The murder of Dimebag Darrell in 2004 evoked similar feelings of complete hopelessness. Dimebag’s murder was different in that it was the action of one deranged fan with a very singular mission, not a crowd, but the panic it sent into the audience in Columbus, OH — and the effect it had on the metal world as a whole — were very similar. That one hit the metal community particularly hard, especially the countless metal musicians who could’ve imagined it being them up there, doing what they love, in the zone, completely oblivious to the outside world… only to have it all end in a few seconds.
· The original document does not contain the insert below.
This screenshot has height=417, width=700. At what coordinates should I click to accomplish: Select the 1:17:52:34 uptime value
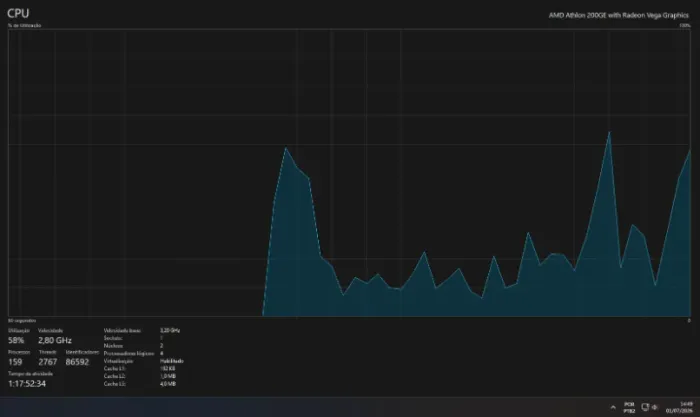pyautogui.click(x=27, y=384)
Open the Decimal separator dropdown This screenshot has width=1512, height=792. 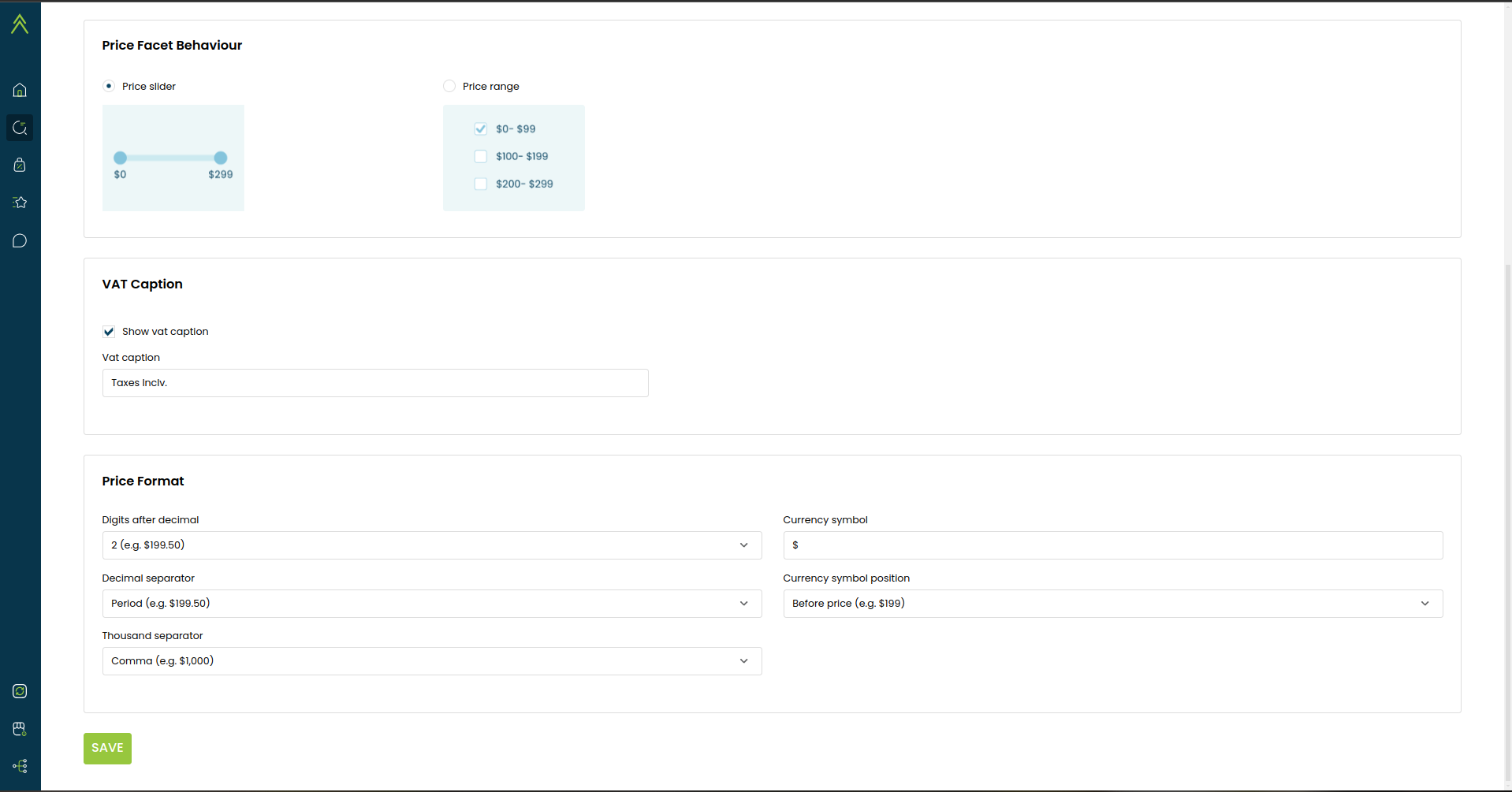coord(431,604)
So what if Eagles of Death Metal aren’t really a metal band? That’s irrelevant. An incident like this impacts all fans of live music (and all human beings, but that’s another topic entirely). More than 100 people went to a show to have a good time and unwind on a Friday night and they were doing exactly that before acts of unspeakable violence — and brief moments of sheer terror, anguish and fear we can only imagine — ended their lives. IT COULD HAVE BEEN YOU. It could have been any fucking one of us. Us metalheads like to think of ourselves as super-passionate fans — more than your average music fan — so an incident like this hits especially close to home.

And just to touch briefly on the human element I mention above: after 9/11 — perhaps the best analogue of all for what happened in Paris, but with no connection to music — everyone had an opinion. And they had the right to share that opinion. As it happened in my own home town, I was especially shaken and looking for comfort somewhere, anywhere. The layman didn’t have the outlet of social media we all do now, so we turned to public figures to hear what they had to say and grieve collectively. I remember finding Jon Stewart’s words on his first episode of The Daily Show back on the air after several days off soothing and poignant. Baseball fans everywhere remember Mike Piazza’s towering home run, capping an epic Mets comeback in their first game after a long layoff. It felt like that home run alone was going to smash through every terrorist’s face and restore world order.
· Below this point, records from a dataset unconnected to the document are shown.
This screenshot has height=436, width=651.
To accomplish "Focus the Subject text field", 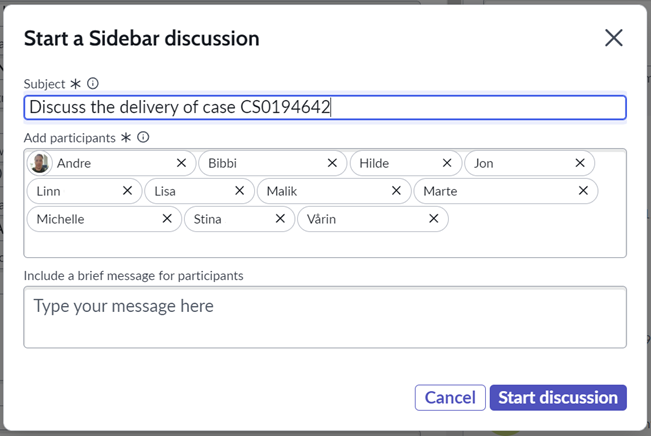I will [450, 107].
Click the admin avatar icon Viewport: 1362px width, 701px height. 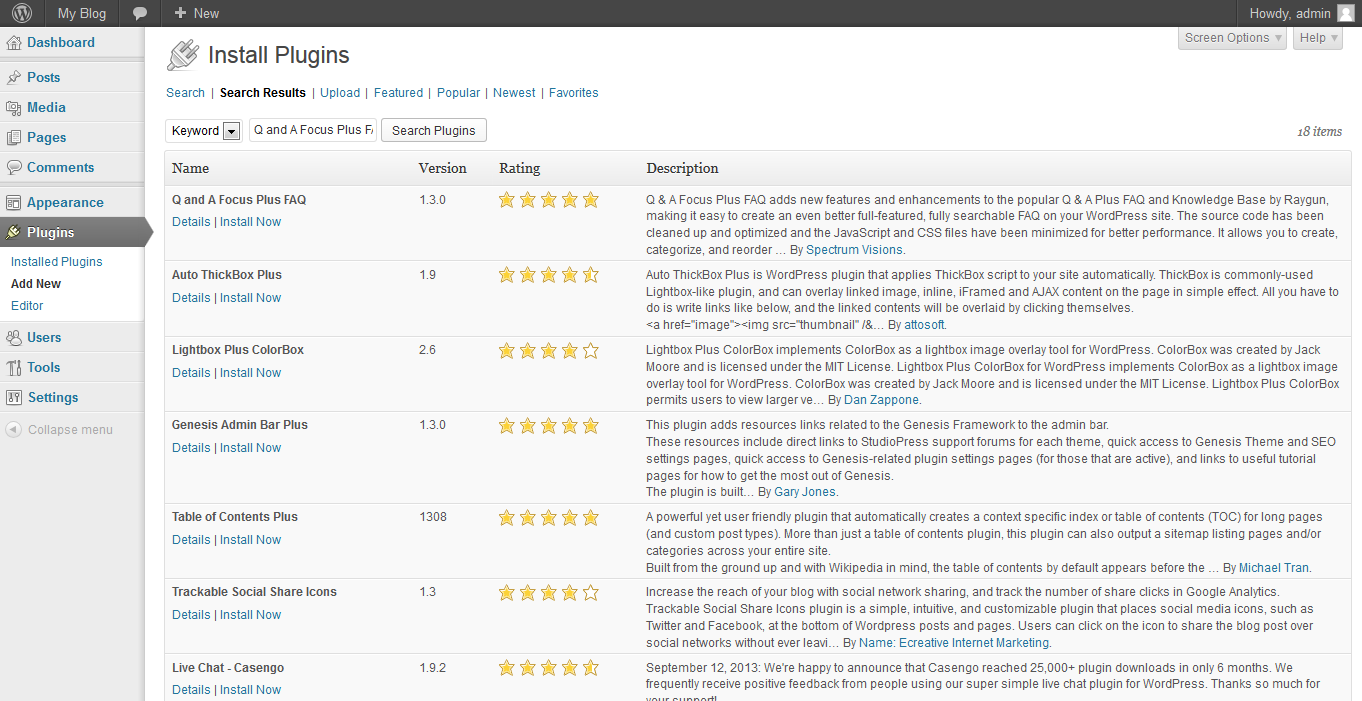[x=1345, y=13]
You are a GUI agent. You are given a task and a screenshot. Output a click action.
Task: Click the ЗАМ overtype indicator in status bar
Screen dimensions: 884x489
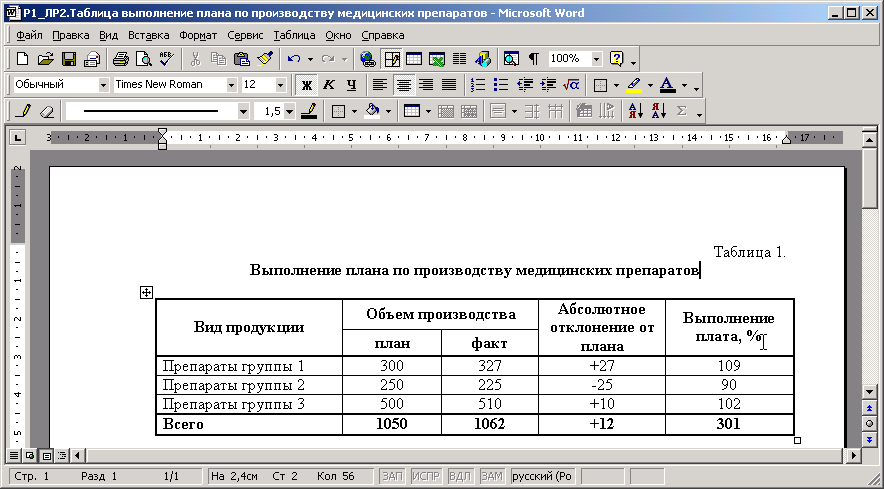tap(491, 477)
https://www.youtube.com/watch?v=boEAKeXDl4A

This is what we do when a great tragedy strikes. Those of us with public platforms air our opinions. Those of us without them vent on social media. We talk to friends and family. Sometimes those opinions, venting sessions and discussions are productive; other times not so much. But it’s all a part of the process of taking stock of what happened, processing it, and figuring out a way to move forward.

Going to shows is not going to be the same for a while. Much as there were immediate, surface-level changes to the concert experience after the Great White fire and Dimebag murder — fire department crackdowns, more venue security — I’m sure we’ll see a swift reaction to Paris. Those changes will likely be more to make people feel safer than to make them actually safer; “security theater,” as it’s called. But it’ll also just FEEL different, not just for those in Paris (although especially so) but for people attending concerts everywhere. Even just the remote thought of “What if?” fundamentally dampens the experience. How can we truly let loose with the thought that something like that could happen — fuck, it DID happen — in the back of our mind?

The attack on the Bataclan impacts music fans the world over. On both an immediate and fundamental level. This isn’t about arguing, or click-baiting, or name-calling or racist epithets, or even world policy… it’s about your own fucking life. And while it might seem myopic to boil down such a gross event to “but how does it effect meeeeee?”, what is this world if not a collection of the individual moments we all experience?

So stop the bullshit and let’s get on with meaningful discussion. Wishful thinking, I know, but a man can hope.